Che si tratti di una bufala lo pensa anche Corrado che scrive chiaramente: «Fake! E’ una autovettura NCC… Lo scudetto dietro è la licenza. Stavolta è un falso allarme». Anche Akane è indignata, ma non dalla foto, piuttosto dalla situazione che ne è derivata. «La vogliamo finire di essere un popolo di pecore? – scrive – Leggiamo, informiamoci, dobbiamo essere sicuri delle nostre parole e accuse prima di sparare sentenze! Come hanno detto in tanti sopra di me questa non è un’auto della regione!». Non esclude la possibilità che qualche politico usi l’auto blu per scopi personali, ma «non è questo il caso! Indigniamoci per il fatto di essere dei creduloni piuttosto».

Ma allora chi ha ragione? È una vettura in uso alla regione siciliana o una semplice auto a noleggio? Dall’ufficio stampa dell’assessorato alle autonomie locali della Regione, a cui è affidato l’autoparco, smentiscono la presenza di Mercedes del genere tra le auto blu di palazzo d’Orléans dal censimento visibile sul sito del Ministero dei Trasporti e comunque promettono verifiche «perché bisogna essere certi e fare un controllo con la targa». Qualcuno comunque ha già controllato sul sito del Ministero appurando che si tratta di uso «di terzi da noleggio con conducente».

Abbiamo interpellato due ditte del settore per cercare di fare chiarezza. La Fil.Pio Cars di Palermo e l’ Autoservizi di Salvatore Di Stefano di Catania. Entrambe confermano l’obbligatorietà dello stemma identificativo vicino alla targa. «Ce lo rilascia il comune di Palermo ed è triangolare», affermano dalla Pio Fil Cars. Ma lo stemma sull’auto fotografata è tondo e i gestori della pagina sostengono ci sia scritto Regione Sicilia.
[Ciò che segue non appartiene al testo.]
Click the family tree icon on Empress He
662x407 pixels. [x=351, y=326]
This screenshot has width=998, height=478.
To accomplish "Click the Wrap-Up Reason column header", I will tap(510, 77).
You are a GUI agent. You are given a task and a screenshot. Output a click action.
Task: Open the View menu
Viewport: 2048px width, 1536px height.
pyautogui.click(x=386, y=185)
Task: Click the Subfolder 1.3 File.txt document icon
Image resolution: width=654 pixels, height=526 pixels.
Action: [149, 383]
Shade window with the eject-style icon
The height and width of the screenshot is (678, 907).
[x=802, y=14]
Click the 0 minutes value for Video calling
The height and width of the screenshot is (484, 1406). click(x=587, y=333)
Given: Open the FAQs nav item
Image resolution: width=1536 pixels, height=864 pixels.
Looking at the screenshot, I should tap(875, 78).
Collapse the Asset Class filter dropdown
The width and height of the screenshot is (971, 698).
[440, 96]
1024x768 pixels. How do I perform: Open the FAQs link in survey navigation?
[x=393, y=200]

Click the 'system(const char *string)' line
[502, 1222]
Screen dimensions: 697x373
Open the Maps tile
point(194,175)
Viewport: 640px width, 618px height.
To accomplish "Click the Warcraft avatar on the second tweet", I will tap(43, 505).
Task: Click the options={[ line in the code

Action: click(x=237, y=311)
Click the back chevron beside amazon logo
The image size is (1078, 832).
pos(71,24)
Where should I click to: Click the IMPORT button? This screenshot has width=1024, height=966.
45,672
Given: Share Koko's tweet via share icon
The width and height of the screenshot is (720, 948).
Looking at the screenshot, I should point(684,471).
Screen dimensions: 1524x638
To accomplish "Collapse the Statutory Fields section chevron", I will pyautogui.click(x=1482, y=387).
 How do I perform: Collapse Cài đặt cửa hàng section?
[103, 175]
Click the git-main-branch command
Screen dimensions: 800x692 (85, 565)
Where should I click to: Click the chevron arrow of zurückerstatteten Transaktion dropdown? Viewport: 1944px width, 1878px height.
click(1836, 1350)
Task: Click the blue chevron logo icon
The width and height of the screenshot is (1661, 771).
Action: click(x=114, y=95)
Ancora diversa invece la situazione a Catania, dove buona parte delle licenze viene rilasciata dalla Provincia che però non rilascia gli stemmi necessari e le ditte fanno da sé. Certo è, comunque, che è facile per un occhio inesperto scambiare un’auto di lusso a noleggio per un’auto blu usata dai nostri politici. «Una volta siamo stati chiamati dai carabinieri perché gli era arrivata una segnalazione di un’auto blu su una corsia preferenziale, e invece s’è scoperto che era una nostra macchina» raccontano dalla ditta palermitana. Sarà anche questo il caso?